To assess directly the impact of NP morphogenesis on SE movements, we decided to inhibit CE and AC within the NP and then examine the movement of the SE. The movement of the SE towards the midline was impaired in Vangl2 morphant embryos (Fig. 5G-H, Movie 24), showing that NP CE contributes to the movement of the SE. Similarly, the movement of the SE was impaired in Shroom3 morphants, in which AC is defective (Fig. 5I,J Movie 25). Overall, these data show that NP morphogenesis generates forces that contribute to the expansion and movement of the SE towards the midline.
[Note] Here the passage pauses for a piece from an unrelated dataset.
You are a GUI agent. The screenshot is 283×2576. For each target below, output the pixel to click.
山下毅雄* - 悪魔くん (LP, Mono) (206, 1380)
NP-restricted force generation is sufficient to drive the medial movement of the SE

To assess directly the mechanical interplay between the SE and the NP, we decided to use optogenetics to modulate contractility in a spatially and temporally controlled manner. Specifically, we used caged ATP because ATP release has been shown to be sufficient to induce cell contractility in the Xenopus ectoderm epithelium (Kim et al., 2014). Targeted uncaging of ATP will lead to an increase in cell contractility and tissue tension at the selected tissue region. Targeted NP ATP uncaging (Fig. 6A) resulted in a rapid change of SE movement pace towards the excited NP region (Fig. 6B-D, Fig. S8A,B, Movie 26). These data show that cells of the SE respond directly to forces generated within the NP and that forces generated within the NP are sufficient to move the SE medially. Furthermore, our data highlight the close mechanical linkage between the NP and the SE and strongly support the notion that SE movements during neurulation are passive.

Fig. 6.

Fig. 6.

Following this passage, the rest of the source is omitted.